======== Records shown ========
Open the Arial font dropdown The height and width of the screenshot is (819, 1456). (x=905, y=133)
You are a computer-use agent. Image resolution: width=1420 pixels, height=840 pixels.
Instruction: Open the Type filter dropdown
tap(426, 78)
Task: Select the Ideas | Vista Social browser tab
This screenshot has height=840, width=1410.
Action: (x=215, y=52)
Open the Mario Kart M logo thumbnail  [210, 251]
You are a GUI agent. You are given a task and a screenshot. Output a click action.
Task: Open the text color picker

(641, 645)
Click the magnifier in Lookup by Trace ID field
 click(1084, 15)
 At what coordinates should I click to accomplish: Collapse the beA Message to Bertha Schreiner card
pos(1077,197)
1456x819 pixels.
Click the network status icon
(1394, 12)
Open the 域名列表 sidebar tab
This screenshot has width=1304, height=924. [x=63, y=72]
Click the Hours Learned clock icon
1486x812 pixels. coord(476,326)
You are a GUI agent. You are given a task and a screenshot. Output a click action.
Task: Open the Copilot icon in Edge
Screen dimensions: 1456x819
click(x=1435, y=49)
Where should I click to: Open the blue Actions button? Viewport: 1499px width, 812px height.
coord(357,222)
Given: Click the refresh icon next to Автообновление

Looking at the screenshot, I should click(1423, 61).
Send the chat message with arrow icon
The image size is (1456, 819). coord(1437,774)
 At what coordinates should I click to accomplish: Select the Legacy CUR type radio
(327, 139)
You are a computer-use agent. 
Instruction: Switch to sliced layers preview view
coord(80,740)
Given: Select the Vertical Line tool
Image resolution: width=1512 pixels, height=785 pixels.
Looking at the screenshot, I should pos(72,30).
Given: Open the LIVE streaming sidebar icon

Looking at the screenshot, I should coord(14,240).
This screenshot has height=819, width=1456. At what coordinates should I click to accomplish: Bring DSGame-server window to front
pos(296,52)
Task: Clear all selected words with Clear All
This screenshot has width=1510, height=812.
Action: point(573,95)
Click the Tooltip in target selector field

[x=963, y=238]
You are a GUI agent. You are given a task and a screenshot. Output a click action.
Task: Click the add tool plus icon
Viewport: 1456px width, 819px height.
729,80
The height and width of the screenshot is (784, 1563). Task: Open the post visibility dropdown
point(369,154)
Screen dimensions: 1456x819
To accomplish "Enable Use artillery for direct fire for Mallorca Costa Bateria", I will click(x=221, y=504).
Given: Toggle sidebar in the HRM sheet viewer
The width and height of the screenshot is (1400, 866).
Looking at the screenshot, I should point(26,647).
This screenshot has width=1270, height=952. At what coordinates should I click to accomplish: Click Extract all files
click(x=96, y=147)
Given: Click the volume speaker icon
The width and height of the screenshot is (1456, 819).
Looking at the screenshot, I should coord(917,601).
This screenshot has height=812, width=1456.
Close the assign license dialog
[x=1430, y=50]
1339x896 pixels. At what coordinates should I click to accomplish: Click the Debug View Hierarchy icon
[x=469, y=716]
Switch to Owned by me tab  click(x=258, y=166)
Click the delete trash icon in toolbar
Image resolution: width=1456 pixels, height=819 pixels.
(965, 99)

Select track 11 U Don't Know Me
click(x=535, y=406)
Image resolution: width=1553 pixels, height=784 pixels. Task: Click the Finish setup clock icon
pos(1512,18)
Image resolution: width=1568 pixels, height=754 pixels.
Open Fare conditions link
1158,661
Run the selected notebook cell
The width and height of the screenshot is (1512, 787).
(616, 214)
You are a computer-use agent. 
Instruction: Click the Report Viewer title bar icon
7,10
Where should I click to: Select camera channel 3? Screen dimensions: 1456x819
========
_Exercise_
All entries should be restated word for word.

_Written solution_
Open the Arial font dropdown The height and width of the screenshot is (819, 1456). (x=905, y=133)
You are a computer-use agent. Image resolution: width=1420 pixels, height=840 pixels.
Instruction: Open the Type filter dropdown
tap(426, 78)
Task: Select the Ideas | Vista Social browser tab
This screenshot has height=840, width=1410.
Action: (x=215, y=52)
Open the Mario Kart M logo thumbnail  [210, 251]
You are a GUI agent. You are given a task and a screenshot. Output a click action.
Task: Open the text color picker

(641, 645)
Click the magnifier in Lookup by Trace ID field
 click(1084, 15)
 At what coordinates should I click to accomplish: Collapse the beA Message to Bertha Schreiner card
pos(1077,197)
1456x819 pixels.
Click the network status icon
(1394, 12)
Open the 域名列表 sidebar tab
This screenshot has width=1304, height=924. [x=63, y=72]
Click the Hours Learned clock icon
1486x812 pixels. coord(476,326)
You are a GUI agent. You are given a task and a screenshot. Output a click action.
Task: Open the Copilot icon in Edge
Screen dimensions: 1456x819
click(x=1435, y=49)
Where should I click to: Open the blue Actions button? Viewport: 1499px width, 812px height.
coord(357,222)
Given: Click the refresh icon next to Автообновление

Looking at the screenshot, I should click(1423, 61).
Send the chat message with arrow icon
The image size is (1456, 819). coord(1437,774)
 At what coordinates should I click to accomplish: Select the Legacy CUR type radio
(327, 139)
You are a computer-use agent. 
Instruction: Switch to sliced layers preview view
coord(80,740)
Given: Select the Vertical Line tool
Image resolution: width=1512 pixels, height=785 pixels.
Looking at the screenshot, I should pos(72,30).
Given: Open the LIVE streaming sidebar icon

Looking at the screenshot, I should coord(14,240).
This screenshot has height=819, width=1456. At what coordinates should I click to accomplish: Bring DSGame-server window to front
pos(296,52)
Task: Clear all selected words with Clear All
This screenshot has width=1510, height=812.
Action: point(573,95)
Click the Tooltip in target selector field

[x=963, y=238]
You are a GUI agent. You are given a task and a screenshot. Output a click action.
Task: Click the add tool plus icon
Viewport: 1456px width, 819px height.
729,80
The height and width of the screenshot is (784, 1563). Task: Open the post visibility dropdown
point(369,154)
Screen dimensions: 1456x819
To accomplish "Enable Use artillery for direct fire for Mallorca Costa Bateria", I will click(x=221, y=504).
Given: Toggle sidebar in the HRM sheet viewer
The width and height of the screenshot is (1400, 866).
Looking at the screenshot, I should point(26,647).
This screenshot has width=1270, height=952. At what coordinates should I click to accomplish: Click Extract all files
click(x=96, y=147)
Given: Click the volume speaker icon
The width and height of the screenshot is (1456, 819).
Looking at the screenshot, I should coord(917,601).
This screenshot has height=812, width=1456.
Close the assign license dialog
[x=1430, y=50]
1339x896 pixels. At what coordinates should I click to accomplish: Click the Debug View Hierarchy icon
[x=469, y=716]
Switch to Owned by me tab  click(x=258, y=166)
Click the delete trash icon in toolbar
Image resolution: width=1456 pixels, height=819 pixels.
(965, 99)

Select track 11 U Don't Know Me
click(x=535, y=406)
Image resolution: width=1553 pixels, height=784 pixels. Task: Click the Finish setup clock icon
pos(1512,18)
Image resolution: width=1568 pixels, height=754 pixels.
Open Fare conditions link
1158,661
Run the selected notebook cell
The width and height of the screenshot is (1512, 787).
(616, 214)
You are a computer-use agent. 
Instruction: Click the Report Viewer title bar icon
7,10
Where should I click to: Select camera channel 3? Screen dimensions: 1456x819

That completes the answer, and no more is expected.